İyilik ve güzellik dilemek, insanın iç dünyasını zenginleştiren, rûhunu besleyen bir eylemdir. 

Bu dilekler, yalnızca başkalarına sunulan bir armağan değil, aynı zamanda kişinin kendi rûhsal sağlığına yaptığı büyük bir yatırımdır. 

Kötü duygular, ne yazık ki insanı adım adım yıpratır; hem bedeninde hem rûhunda derin yaralar açar. 

Kin, nefret, haset gibi duyguların ağırlığı, insanın sırtında taşınması zor bir yük gibidir. 

Öyle ki, bu yükle yaşamaya çalışırken, zamanla insanın kalbi sertleşir, duyguları körelir, umudu azalır. 

Hâlbuki, iyilik ve güzellik dilemek, hem dilekte bulunana hem de muhatabına huzur ve sevgi aşılar.

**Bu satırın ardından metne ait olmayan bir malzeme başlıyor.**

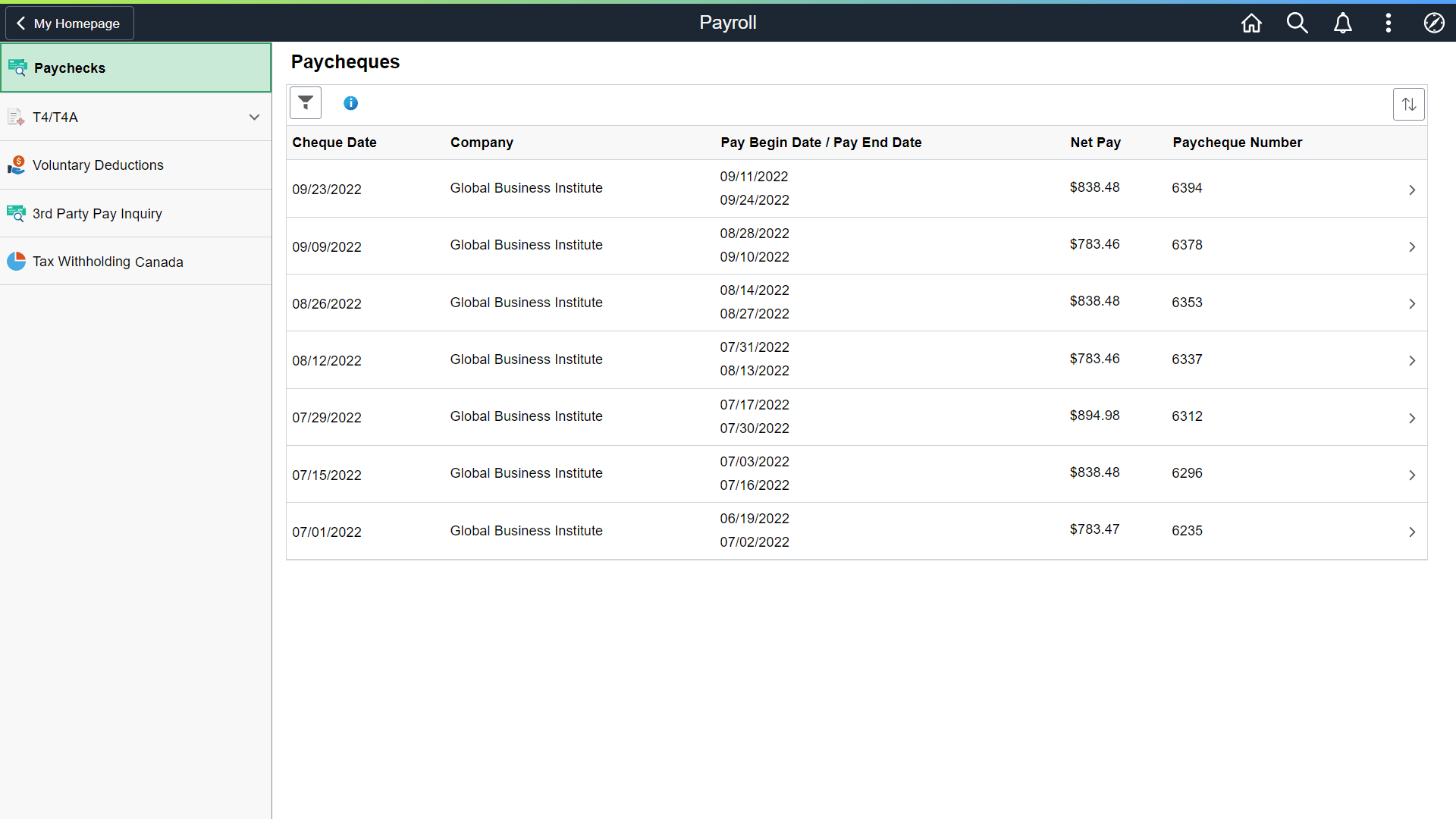Open the filter options
Image resolution: width=1456 pixels, height=819 pixels.
[x=306, y=102]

Kötü insanlar, kapılarını kapatarak dünyalarını daraltır, kendilerini içten içe tüketir. 

Bu, bir tür kendini savunma mekanizmasıdır belki de; çünkü içlerinde taşıdıkları öfke ve kıskançlık, onları başkalarına karşı daha mesafeli, daha kapalı hale getirir. 

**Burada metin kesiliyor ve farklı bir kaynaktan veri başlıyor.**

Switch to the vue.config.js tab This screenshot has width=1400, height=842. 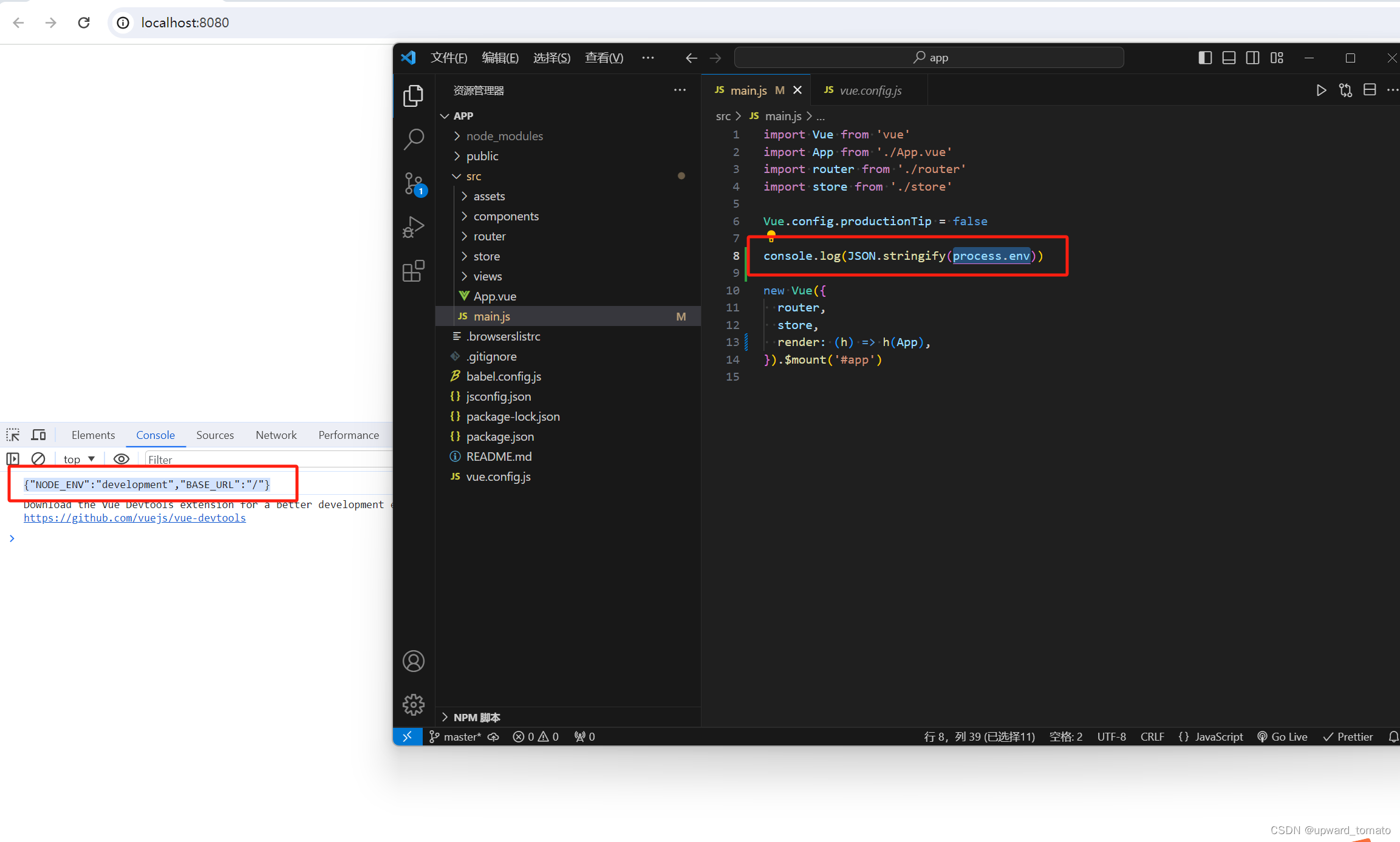[870, 90]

Her kapattıkları kapı, aslında onları yalnızlığa bir adım daha yaklaştırır. 

İnsan ne kadar çok kötülük biriktirirse, o kadar az sevgiye yer kalır kalbinde. Zamanla yalnızlaşır, soğur, çevresindekilere karşı duyarsızlaşır. 

Bu insanlar, başkalarının iyiliğini kıskandıkları için değil, kendi içlerinde bulamadıkları huzur ve sevgi yüzünden kapanırlar.

Buna karşılık, iyi insanlar her zaman aranır, sorulur. Onların etrafında bir ışık, bir huzur vardır. Ne kadar sessiz sedasız olsalar da, varlıkları kalplerde iz bırakır. 

İyi insanlar, sevgiyle doludur ve bu sevgiyi başkalarına da yansıtırlar. 

Onları bulmak belki zor olabilir, çünkü genellikle gösterişsiz, mütevâzi bir yaşam sürerler. Ama ne zaman birine ihtiyaç duyulsa, o iyiliğin sahibi hep hatırlanır, aranır, sorulur. Çünkü iyilik, insanın ruhunda kalıcı bir iz bırakır. O iz, zamanla genişler, büyür ve başkalarının da yüreğine dokunur.

İyilik ve güzellik dilemenin en büyük sırrı ise, bu dileklerin kişiyi de dönüştürmesidir. 

Bir başkasına güzellik dilediğinizde, aslında kendi iç dünyanızda da bir güzellik tohumu ekersiniz. 

Bu tohum büyüdükçe, çevrenizdeki dünyayı daha farklı görmeye başlarsınız. Olaylara ve insanlara bakış açınız değişir, daha hoşgörülü, daha sabırlı bir insana dönüşürsünüz. 

Kötü duyguların tam tersine, güzel dilekler rûhu hafifletir, kalbi genişletir ve insanın içindeki sevgiyi büyütür.

Sonuç olarak, kötülükle yoğrulan bir dünya, insanı içten içe kemirir; iyilikle şekillenen bir dünya ise sevgi ve umut yaratır. 

Kötü insanlar kapılarını kapatarak kendilerini yalnızlığa ve içsel karanlığa hapsederken, iyi insanlar her zaman aranan, özlenen ve sevgiyle hatırlanan kimseler olurlar. 

Bu yüzden, her fırsatta iyilik ve güzellik dilemek, hayatın en anlamlı eylemlerinden biridir. Çünkü, sonunda kazanan daima sevgi ve iyilik olacaktır.